「自分に合った特徴」こそ成功のカギになる
佐久間氏は、芸人だけでなく、後輩スタッフの「開けていない箱」も開けている。同局の人気ゲーム番組『勇者ああああ』を板川侑右プロデューサーが企画したきっかけは、いつもゲームの話をしているのにゲーム番組の企画を出さないことを佐久間氏が指摘したことだった。また、ADの真船佳奈氏がADマンガ『オンエアできない!』(朝日新聞出版)で漫画家デビューしたきっかけは、他のテーマの作品ばかり書いていた真船氏に、「ADのことを書いたほうがいい」と指摘したことだ。

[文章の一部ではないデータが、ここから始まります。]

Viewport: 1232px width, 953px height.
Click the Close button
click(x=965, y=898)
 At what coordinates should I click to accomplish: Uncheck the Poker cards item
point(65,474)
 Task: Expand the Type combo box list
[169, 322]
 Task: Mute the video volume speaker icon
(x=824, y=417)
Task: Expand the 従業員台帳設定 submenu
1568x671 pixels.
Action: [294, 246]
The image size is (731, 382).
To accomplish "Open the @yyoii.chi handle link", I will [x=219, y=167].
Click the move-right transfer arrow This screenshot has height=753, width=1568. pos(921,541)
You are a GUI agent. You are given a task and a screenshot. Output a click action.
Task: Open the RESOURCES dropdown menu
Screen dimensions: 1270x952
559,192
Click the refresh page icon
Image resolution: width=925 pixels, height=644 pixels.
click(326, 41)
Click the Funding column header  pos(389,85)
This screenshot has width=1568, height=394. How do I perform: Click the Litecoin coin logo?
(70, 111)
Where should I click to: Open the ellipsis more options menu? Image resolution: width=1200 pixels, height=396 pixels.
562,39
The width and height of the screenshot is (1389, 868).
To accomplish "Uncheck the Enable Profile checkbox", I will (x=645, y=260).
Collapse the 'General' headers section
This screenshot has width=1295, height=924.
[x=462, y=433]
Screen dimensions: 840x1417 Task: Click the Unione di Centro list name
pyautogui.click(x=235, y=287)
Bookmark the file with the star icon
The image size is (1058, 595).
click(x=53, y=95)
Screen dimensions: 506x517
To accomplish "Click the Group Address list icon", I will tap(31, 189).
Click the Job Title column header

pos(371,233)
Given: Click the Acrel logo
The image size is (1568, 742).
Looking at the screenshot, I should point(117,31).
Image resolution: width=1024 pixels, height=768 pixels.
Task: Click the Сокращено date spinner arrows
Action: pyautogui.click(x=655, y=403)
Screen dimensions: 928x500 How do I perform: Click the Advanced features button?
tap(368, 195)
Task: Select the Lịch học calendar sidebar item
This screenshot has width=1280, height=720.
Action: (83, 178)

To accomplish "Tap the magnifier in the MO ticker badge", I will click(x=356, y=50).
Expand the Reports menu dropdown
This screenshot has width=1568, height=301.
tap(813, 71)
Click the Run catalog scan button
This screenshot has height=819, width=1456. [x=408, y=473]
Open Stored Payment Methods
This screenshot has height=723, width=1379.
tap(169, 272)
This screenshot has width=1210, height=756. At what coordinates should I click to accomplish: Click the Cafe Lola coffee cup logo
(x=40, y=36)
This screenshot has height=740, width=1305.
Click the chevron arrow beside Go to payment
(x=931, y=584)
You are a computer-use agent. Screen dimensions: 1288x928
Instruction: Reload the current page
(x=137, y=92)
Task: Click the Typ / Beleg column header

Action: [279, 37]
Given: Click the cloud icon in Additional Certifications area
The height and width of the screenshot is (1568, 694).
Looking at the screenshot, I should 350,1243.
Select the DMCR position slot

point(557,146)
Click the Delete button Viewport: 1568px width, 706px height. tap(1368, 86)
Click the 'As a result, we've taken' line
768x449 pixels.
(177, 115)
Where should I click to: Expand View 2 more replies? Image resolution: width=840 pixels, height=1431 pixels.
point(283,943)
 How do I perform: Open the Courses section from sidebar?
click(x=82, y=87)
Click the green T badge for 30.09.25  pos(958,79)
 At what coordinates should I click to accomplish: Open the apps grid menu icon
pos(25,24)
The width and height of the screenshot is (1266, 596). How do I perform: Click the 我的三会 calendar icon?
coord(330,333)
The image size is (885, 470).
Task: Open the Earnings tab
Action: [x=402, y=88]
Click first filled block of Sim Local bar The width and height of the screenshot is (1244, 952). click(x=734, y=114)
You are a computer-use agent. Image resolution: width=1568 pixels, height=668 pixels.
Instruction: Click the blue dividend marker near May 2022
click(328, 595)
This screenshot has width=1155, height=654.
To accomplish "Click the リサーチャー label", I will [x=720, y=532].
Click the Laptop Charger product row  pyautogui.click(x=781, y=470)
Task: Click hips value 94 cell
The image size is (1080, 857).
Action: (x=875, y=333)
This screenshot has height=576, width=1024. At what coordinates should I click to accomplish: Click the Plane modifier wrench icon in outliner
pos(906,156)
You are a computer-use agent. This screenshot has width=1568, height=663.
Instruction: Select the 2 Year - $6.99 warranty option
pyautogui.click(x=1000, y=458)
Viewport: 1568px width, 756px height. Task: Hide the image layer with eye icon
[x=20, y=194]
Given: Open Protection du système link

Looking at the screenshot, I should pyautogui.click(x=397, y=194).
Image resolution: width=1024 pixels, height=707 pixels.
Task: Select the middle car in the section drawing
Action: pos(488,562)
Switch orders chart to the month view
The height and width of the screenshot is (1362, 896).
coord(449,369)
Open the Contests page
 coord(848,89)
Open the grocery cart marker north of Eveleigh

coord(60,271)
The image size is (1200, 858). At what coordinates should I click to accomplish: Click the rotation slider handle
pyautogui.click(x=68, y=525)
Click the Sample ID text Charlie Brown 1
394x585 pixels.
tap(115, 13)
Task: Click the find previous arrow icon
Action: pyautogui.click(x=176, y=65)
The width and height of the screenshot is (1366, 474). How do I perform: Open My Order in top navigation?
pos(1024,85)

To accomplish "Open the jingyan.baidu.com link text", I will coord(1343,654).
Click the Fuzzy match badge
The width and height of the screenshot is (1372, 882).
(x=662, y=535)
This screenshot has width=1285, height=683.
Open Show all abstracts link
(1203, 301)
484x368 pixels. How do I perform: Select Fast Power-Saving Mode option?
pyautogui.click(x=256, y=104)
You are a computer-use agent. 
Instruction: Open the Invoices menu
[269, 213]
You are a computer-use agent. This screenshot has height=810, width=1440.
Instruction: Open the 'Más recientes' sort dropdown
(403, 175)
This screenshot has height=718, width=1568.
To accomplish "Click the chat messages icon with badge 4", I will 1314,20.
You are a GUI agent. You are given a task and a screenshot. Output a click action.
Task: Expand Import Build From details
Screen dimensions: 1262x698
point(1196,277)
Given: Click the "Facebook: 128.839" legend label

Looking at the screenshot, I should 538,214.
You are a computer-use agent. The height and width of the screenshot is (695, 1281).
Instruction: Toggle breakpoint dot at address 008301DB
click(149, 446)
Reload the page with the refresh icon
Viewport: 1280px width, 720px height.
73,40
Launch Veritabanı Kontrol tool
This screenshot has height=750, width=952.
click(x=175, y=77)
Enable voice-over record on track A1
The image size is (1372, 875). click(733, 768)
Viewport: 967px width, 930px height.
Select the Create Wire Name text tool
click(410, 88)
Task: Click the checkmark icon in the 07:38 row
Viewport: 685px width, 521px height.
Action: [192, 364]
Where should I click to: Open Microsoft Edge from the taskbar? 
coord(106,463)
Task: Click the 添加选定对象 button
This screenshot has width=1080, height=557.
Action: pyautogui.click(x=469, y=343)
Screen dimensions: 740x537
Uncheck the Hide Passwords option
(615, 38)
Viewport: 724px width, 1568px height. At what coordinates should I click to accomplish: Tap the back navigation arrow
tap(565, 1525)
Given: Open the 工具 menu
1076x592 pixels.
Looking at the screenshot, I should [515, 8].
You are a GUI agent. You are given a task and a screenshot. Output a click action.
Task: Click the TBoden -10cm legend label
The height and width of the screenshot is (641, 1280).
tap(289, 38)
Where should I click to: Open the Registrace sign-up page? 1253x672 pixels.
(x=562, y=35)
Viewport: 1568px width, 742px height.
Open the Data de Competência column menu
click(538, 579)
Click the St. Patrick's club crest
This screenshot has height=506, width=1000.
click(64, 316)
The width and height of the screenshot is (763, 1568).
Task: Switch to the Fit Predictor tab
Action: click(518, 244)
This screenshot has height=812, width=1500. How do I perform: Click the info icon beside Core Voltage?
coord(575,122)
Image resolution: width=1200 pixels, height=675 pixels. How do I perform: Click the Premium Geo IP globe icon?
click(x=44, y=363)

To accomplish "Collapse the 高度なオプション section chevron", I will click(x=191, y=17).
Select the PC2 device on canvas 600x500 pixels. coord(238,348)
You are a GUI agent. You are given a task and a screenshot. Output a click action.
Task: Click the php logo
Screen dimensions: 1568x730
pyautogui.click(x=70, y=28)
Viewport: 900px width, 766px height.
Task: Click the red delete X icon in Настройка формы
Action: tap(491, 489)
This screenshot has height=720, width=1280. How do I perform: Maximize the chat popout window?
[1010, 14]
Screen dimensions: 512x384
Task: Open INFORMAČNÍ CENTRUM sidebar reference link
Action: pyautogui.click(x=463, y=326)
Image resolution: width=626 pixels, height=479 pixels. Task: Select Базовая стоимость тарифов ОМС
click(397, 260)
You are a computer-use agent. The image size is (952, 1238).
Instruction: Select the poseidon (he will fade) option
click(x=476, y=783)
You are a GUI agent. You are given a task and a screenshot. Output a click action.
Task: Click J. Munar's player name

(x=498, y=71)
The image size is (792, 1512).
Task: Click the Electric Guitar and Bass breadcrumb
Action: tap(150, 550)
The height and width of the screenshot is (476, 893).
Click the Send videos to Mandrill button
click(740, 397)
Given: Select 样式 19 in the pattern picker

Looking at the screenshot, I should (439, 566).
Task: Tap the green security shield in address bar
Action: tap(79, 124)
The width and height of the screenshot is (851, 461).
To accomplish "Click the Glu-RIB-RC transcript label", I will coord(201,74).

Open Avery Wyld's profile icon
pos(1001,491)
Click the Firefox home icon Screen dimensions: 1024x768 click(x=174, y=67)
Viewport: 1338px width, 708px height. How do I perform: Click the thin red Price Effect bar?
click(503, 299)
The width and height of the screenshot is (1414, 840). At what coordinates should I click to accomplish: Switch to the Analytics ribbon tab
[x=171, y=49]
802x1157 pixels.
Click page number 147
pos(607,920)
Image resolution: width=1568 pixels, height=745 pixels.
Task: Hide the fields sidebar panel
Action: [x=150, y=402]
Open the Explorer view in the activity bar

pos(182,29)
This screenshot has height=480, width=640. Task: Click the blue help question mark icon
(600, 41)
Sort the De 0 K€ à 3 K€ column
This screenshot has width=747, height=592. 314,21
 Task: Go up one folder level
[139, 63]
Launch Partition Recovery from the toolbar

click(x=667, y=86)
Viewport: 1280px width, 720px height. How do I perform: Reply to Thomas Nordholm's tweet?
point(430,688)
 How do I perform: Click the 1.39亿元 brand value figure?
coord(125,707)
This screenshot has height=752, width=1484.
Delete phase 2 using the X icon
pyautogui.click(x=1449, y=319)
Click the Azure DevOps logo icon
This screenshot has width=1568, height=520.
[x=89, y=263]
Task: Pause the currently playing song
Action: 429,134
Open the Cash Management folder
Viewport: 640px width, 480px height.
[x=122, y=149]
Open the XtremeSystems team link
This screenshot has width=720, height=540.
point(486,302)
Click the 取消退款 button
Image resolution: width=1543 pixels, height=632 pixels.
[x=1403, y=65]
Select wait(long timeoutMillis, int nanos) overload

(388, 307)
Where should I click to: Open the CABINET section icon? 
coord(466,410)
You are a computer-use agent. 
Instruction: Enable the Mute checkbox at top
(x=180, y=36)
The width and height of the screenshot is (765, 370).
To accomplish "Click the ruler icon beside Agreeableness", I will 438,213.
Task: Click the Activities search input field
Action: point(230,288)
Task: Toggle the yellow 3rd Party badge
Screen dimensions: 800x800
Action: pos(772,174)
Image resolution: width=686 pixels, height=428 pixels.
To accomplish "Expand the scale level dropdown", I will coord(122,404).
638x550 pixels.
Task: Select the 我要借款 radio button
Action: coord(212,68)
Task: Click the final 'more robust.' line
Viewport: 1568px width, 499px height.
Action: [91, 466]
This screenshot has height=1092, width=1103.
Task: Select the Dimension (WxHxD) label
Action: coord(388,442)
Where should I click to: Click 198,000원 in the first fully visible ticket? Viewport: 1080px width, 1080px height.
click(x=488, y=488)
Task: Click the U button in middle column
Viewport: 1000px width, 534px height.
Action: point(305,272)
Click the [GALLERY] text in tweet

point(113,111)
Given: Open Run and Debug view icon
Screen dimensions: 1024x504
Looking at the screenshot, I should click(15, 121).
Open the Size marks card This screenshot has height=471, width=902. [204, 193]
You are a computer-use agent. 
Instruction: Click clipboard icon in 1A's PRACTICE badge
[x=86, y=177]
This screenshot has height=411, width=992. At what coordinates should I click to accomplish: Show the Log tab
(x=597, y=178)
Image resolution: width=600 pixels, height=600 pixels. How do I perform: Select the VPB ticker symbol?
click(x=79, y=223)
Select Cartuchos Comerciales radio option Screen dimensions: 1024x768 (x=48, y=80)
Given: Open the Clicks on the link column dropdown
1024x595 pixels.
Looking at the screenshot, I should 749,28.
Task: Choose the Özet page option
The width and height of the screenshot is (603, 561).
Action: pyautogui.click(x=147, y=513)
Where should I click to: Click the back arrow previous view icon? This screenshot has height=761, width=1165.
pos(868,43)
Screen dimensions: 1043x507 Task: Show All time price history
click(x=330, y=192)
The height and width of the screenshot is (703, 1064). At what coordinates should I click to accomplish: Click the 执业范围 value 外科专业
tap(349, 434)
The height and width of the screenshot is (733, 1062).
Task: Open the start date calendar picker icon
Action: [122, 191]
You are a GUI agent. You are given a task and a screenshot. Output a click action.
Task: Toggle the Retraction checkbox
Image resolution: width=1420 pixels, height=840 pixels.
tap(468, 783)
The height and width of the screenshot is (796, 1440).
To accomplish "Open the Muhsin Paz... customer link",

「真船は『甥おいっ子がかわいい』みたいな漫画を書いていたので、『自分しかできないことで、ムリしないでできることをやったほうがいいんじゃないの』と言っただけです。本人に合っている特徴のことを、業界ではよく『仁(にん)』と言いますが、売れるためにはその『仁』を見つけることがすごく大切だと思います」
ただし、佐久間氏は、ムリに価値観を押しつけるようなことはしないという。
「芸人の中には、開けていない箱を開けてしまうとキャラクターが変わってしまい、やりづらくなる人もいます。だから、開けていない箱を開けるときは、ほとんどの場合、『いつもと違った打ち出し方をしますけど、いいですか?』と本人に確認を取ります。面白ければいいというわけではなく、あくまで相手にとってプラスになる形でやろうと考えています」
なぜ若手の芸人には細かく説明しないのか?
面白い番組企画を思いついたとしても、プロデューサーが出演者やスタッフを上手く導かなければ、形にすることはできない。収録の現場で、佐久間氏はどのようなことを心がけているのだろうか。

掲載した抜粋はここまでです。